[Stored items]
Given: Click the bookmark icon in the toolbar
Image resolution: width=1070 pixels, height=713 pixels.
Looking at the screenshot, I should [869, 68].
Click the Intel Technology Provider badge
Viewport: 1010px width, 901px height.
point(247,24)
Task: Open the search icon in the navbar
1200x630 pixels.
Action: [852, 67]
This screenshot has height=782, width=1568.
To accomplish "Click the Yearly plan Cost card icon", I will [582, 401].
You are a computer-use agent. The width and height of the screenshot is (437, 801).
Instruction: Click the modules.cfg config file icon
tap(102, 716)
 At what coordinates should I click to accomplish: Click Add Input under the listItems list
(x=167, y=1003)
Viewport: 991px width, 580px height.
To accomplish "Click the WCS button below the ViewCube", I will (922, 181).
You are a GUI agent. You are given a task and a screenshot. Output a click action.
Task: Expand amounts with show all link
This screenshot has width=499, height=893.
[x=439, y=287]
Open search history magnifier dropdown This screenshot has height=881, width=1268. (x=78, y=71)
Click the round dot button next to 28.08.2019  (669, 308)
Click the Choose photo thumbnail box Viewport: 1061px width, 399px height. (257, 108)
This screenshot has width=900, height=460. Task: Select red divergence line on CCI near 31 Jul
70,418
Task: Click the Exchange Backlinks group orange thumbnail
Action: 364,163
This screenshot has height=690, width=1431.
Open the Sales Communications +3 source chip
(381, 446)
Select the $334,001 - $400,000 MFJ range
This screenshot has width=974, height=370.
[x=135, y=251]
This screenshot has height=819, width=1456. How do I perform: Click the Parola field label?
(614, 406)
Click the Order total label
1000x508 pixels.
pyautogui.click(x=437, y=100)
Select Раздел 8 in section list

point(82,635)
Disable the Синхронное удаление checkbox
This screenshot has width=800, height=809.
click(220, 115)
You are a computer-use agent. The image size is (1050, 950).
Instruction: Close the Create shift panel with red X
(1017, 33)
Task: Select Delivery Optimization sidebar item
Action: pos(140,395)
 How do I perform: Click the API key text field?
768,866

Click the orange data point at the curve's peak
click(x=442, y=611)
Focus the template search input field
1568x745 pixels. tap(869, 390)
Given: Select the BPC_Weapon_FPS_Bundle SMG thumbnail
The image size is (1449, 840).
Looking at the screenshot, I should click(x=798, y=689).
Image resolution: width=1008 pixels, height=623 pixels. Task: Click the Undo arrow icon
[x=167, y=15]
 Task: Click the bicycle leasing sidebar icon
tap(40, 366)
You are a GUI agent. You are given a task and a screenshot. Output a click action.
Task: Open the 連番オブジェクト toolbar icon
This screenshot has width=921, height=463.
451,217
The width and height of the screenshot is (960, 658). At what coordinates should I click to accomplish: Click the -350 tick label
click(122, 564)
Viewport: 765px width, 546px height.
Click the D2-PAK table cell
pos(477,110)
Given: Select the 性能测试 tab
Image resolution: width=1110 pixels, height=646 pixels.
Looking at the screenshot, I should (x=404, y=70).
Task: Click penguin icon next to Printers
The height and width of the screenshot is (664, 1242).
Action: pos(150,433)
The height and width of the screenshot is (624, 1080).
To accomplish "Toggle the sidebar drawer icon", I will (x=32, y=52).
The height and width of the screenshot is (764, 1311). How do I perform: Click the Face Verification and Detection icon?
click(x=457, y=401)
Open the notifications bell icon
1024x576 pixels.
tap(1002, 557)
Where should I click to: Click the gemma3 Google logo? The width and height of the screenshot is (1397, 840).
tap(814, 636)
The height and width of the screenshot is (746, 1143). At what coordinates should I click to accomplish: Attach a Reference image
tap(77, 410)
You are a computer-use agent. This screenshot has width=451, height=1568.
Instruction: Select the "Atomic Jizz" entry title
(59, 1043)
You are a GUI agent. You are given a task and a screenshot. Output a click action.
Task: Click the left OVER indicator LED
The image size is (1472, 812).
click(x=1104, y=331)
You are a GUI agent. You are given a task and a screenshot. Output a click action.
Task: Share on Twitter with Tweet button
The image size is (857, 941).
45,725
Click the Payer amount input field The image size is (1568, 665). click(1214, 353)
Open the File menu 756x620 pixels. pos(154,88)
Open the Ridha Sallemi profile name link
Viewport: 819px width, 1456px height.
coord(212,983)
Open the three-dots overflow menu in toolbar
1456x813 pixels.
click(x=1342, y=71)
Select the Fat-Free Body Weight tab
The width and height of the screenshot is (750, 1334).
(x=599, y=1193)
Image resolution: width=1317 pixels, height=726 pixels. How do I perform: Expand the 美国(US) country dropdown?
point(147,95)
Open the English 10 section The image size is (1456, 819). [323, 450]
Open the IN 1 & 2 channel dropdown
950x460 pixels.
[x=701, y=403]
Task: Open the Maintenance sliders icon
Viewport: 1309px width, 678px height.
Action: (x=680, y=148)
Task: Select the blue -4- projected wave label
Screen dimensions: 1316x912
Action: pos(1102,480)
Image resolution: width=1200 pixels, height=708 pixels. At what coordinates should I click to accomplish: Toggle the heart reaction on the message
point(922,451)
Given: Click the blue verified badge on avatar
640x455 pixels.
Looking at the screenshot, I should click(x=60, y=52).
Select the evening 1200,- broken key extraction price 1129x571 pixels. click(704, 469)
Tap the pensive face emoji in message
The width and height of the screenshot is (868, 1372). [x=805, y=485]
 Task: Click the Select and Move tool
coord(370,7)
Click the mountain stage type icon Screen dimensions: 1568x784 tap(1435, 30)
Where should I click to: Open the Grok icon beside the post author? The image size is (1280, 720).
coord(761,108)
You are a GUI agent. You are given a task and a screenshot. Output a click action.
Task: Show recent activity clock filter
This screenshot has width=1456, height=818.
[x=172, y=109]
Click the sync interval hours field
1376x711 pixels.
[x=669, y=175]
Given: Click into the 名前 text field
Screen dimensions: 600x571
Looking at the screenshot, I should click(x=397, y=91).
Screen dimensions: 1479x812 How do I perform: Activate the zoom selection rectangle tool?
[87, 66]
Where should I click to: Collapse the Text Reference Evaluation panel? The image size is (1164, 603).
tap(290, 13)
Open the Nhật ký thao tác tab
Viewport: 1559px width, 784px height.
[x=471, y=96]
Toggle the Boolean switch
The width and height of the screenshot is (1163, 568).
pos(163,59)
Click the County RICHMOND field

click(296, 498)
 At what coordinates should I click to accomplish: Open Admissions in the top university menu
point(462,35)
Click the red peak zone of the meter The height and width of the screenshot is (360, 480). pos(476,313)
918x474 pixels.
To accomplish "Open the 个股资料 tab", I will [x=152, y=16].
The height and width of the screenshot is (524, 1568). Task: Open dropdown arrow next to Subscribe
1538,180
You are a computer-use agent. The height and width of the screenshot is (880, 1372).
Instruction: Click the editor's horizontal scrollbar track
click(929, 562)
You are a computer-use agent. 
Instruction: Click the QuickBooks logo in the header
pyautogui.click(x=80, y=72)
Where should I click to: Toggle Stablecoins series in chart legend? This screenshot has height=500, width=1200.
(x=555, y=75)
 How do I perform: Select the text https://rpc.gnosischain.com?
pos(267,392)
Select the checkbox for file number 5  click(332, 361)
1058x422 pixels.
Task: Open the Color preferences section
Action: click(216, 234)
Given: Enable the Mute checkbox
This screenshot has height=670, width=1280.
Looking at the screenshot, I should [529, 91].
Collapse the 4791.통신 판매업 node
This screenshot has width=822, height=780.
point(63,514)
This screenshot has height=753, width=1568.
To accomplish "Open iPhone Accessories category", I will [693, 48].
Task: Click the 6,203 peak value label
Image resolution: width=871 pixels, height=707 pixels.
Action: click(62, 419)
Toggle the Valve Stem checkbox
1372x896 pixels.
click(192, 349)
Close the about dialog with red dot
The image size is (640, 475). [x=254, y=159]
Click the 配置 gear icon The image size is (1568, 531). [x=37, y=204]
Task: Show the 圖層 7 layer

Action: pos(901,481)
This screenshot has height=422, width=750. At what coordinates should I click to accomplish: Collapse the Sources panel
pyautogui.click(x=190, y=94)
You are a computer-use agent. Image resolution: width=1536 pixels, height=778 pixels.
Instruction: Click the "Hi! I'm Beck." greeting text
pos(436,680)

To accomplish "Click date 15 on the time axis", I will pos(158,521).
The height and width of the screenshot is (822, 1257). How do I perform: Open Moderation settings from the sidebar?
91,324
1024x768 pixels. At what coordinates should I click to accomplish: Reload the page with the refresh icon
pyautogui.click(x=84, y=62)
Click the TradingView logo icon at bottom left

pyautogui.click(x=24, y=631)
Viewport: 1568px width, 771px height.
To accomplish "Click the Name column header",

→ **YOUR TASK**:
After locating the line holding "Task: Select the" above, output exactly that line and every line after it through the line holding "Toggle the Boolean switch". Include nothing else.

→ **EXERCISE RESPONSE**:
Task: Select the blue -4- projected wave label
Screen dimensions: 1316x912
Action: pos(1102,480)
Image resolution: width=1200 pixels, height=708 pixels. At what coordinates should I click to accomplish: Toggle the heart reaction on the message
point(922,451)
Given: Click the blue verified badge on avatar
640x455 pixels.
Looking at the screenshot, I should click(x=60, y=52).
Select the evening 1200,- broken key extraction price 1129x571 pixels. click(704, 469)
Tap the pensive face emoji in message
The width and height of the screenshot is (868, 1372). [x=805, y=485]
 Task: Click the Select and Move tool
coord(370,7)
Click the mountain stage type icon Screen dimensions: 1568x784 tap(1435, 30)
Where should I click to: Open the Grok icon beside the post author? The image size is (1280, 720).
coord(761,108)
You are a GUI agent. You are given a task and a screenshot. Output a click action.
Task: Show recent activity clock filter
This screenshot has width=1456, height=818.
[x=172, y=109]
Click the sync interval hours field
1376x711 pixels.
[x=669, y=175]
Given: Click into the 名前 text field
Screen dimensions: 600x571
Looking at the screenshot, I should click(x=397, y=91).
Screen dimensions: 1479x812 How do I perform: Activate the zoom selection rectangle tool?
[87, 66]
Where should I click to: Collapse the Text Reference Evaluation panel? The image size is (1164, 603).
tap(290, 13)
Open the Nhật ký thao tác tab
Viewport: 1559px width, 784px height.
[x=471, y=96]
Toggle the Boolean switch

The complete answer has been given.